● The problem:
Lay out the stretch from the line containing "Viewport: 1512px width, 786px" through the line containing "coord(204,255)" as a two-column CSV headed instruction and location, one row per record, with each record's text and its answer each in a single quoted field and line breaks turned into spaces.

● Task input:

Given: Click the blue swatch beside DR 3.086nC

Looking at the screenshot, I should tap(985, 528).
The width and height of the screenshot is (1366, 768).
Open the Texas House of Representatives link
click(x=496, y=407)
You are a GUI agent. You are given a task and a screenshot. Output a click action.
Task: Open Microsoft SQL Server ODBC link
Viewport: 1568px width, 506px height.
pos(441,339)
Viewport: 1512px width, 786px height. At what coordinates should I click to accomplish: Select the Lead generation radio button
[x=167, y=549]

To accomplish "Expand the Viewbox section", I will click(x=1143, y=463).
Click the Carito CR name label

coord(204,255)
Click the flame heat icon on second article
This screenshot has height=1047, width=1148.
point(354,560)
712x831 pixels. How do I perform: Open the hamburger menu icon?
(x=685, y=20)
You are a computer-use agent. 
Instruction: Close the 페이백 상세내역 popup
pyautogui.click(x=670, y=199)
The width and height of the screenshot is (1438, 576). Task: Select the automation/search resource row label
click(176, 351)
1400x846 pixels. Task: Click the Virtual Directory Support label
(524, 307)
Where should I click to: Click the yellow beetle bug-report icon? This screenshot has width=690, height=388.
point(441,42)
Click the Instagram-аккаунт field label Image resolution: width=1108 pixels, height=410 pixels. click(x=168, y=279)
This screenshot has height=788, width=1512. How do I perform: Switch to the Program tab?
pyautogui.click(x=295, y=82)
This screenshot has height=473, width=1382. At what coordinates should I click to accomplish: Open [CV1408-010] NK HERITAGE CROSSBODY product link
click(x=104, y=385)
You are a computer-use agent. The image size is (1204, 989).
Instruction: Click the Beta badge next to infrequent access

● The output:
instruction,location
"Viewport: 1512px width, 786px height. At what coordinates should I click to accomplish: Select the Lead generation radio button","[x=167, y=549]"
"To accomplish ""Expand the Viewbox section"",","I will click(x=1143, y=463)."
"Click the Carito CR name label","coord(204,255)"